1/10/2014 | By Sarah Borchersen-Keto
A public, non-listed REIT sponsored by Steadfast REIT Investments, LLC that launched at the end of 2013 is seeking to capitalize on strong job growth and pent-up demand for apartments in the greater Midwest and southern regions of the United States.
Steadfast Apartment REIT began offering up to $1.1 billion in shares of common stock at the end of December. It expects to sell the shares in the next two years.
Steadfast Apartment REIT is the second multifamily REIT sponsored by Steadfast REIT Investments. The first, Steadfast Income REIT, closed to new investors on December 20. At the end of 2013, its assets totaled $1.5 billion.
In an interview with REIT.com, Ella Shaw Neyland, president of both Steadfast Apartment and Steadfast Income, explained that while both REITs share a similar strategy, Steadfast Apartment will have a larger geographic footprint and a greater emphasis on renovating properties.

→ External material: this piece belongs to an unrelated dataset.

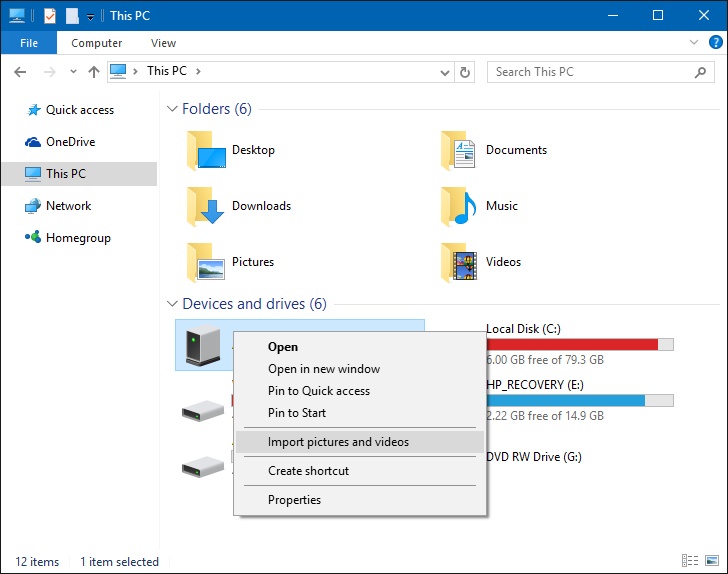This screenshot has width=728, height=574.
Task: Switch to large icons view in status bar
Action: coord(712,561)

According to its prospectus, Steadfast Apartment expects to follow a ‘value-enhancement’ strategy for 30 to 40 percent of its portfolio.
Niche Markets Offer Job Growth, Quality of Life
Neyland said she remains “very optimistic” about the Steadfast companies’ area of focus: markets with high job growth, high demand and strong quality of life.
Job growth in central corridor states such as Texas, Oklahoma, and Tennessee, notably in the health care, technology, light manufacturing and energy industries, should continue through 2016, according to Neyland. For example, the “re-shoring” of light manufacturing work back to the U.S. could add up to 5 million jobs alone in the next seven years, she noted. Neyland also pointed out that Steadfast companies are targeting renters in the annual salary range of $45,000 to $75,0000, which is where she says most new jobs are being created.
Steadfast Income already owns assets in three of the U.S. cities that rank near the top in drawing technology companies, Nashville, Austin and Houston. In fact, Steadfast Income made a big push into Houston last year. By the end of 2013, about 40 percent of the REIT’s purchases were located in Texas.
In addition to strong job growth in its core markets, Steadfast Income and Steadfast Apartment both look set to benefit from what Neyland considers a “whole different mindset” in the 80-million-strong millennial generation, born roughly between 1981 and 1992.
“They are really looking at apartments as a lifestyle choice,” she said. Millennials want to be able to move if a job opportunity arises, and they don’t view buying a house as an automatic investment in the same way that the baby boomer generation did, she observed.
Neyland expects that pent-up household formation will support both REITs. According to Trulia, an online real estate data service, there are currently about 2.4 million unformed households in the U.S., mainly a result of young adults who are financially unable to leave their parents’ home. “There’s this sort of warehouse of people waiting to get a job or feel more comfortable about their economic situation,” Neyland said.
Meanwhile, as baby boomers have found it easier to sell their homes in the last year, they too are opting for an apartment lifestyle.
“We’re actually finding that baby boomers are becoming a much more important renting cohort,” Neyland remarked. “There’s a whole different perception of apartments. It used to be you were a renter by necessity, but now, I think you’re a renter by choice.”